To add - this is also being addressed to an extent in those communities with numbers of GENUINE community leaders helping to get the message across.
As I think I mentioned in an earlier post, there are concerns that some WWC (White Working Class) communities are similarly vaccine-hesitant, and for some of the same reasons as the BAME cohort (lack of education, digital poverty, being thick, reluctance to register etc). WWC young women, it seems, are concerned about impact on fertility (there isn't any). The GRT (Gypsy, Roma and Traveller community) exhibit similar resistance to vaccination, using the logic of 'We've had it therefore no need to be tested nor vaccinated'...which would mean registering and sharing personal details with 'the authorities'...). I cite the reluctance to register for testing in Liverpool in November when the rumour circulated that swabs would be DNA-tested by the police, dropping take-up by 30%

No one in Government is making excuses for these hesitant communities, but by understanding these hesitancies, engagement strategies to increase levels of vaccinations are being developed. The local approach is working and we should be careful not to lump 'all' BAME together. Uptake within Indian communities is high, often exceeding that of the white population; then BritPaks and then Black communities, with further subdivisions between west Indian and African communities ( a Somali and a West Indian is not the same). There are also regional differences with registrations amongst eastern European communities; this is thought to be principally aversion to registering with 'the Authorities' (see also GRT)
 
I posted this up in the BBC bias thread - dunno if it was posted across by anyone else.

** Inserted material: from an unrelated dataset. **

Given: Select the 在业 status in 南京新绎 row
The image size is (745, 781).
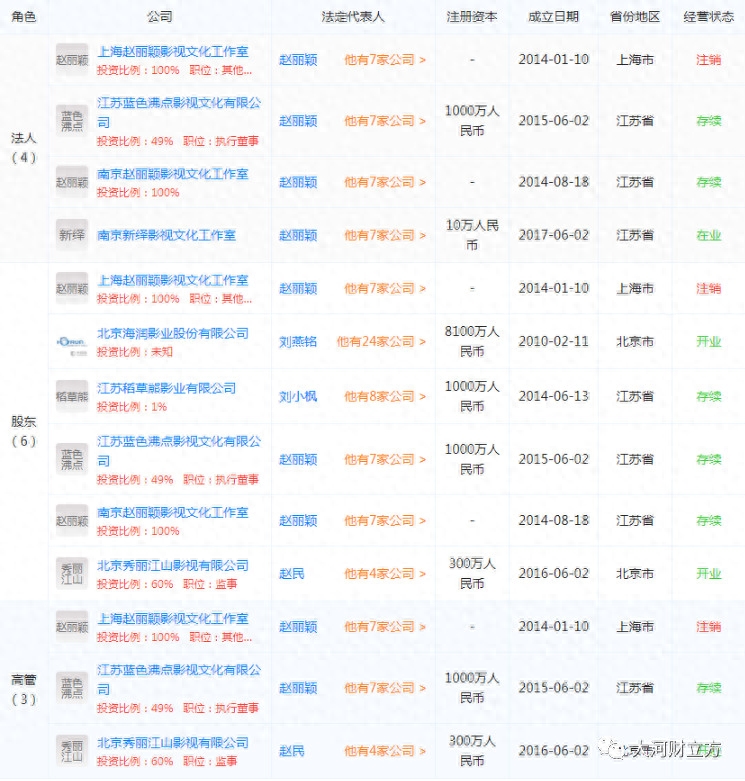Looking at the screenshot, I should (x=708, y=236).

It has long been known that BAME are more likely to be in front line roles in higher-risk workplaces and not safely WFH, surfing Netflix and Pornhub.
 
It has long been known that BAME are more likely to be in front line roles in higher-risk workplaces and not safely WFH, surfing Netflix and Pornhub.
Sorry, how silly of me - these are not the BAMEs we're looking for.

Because all these BAMEs were following strict health guidelines, it's just the job thing.

Must be the other BAMEs that didn't take part in the report.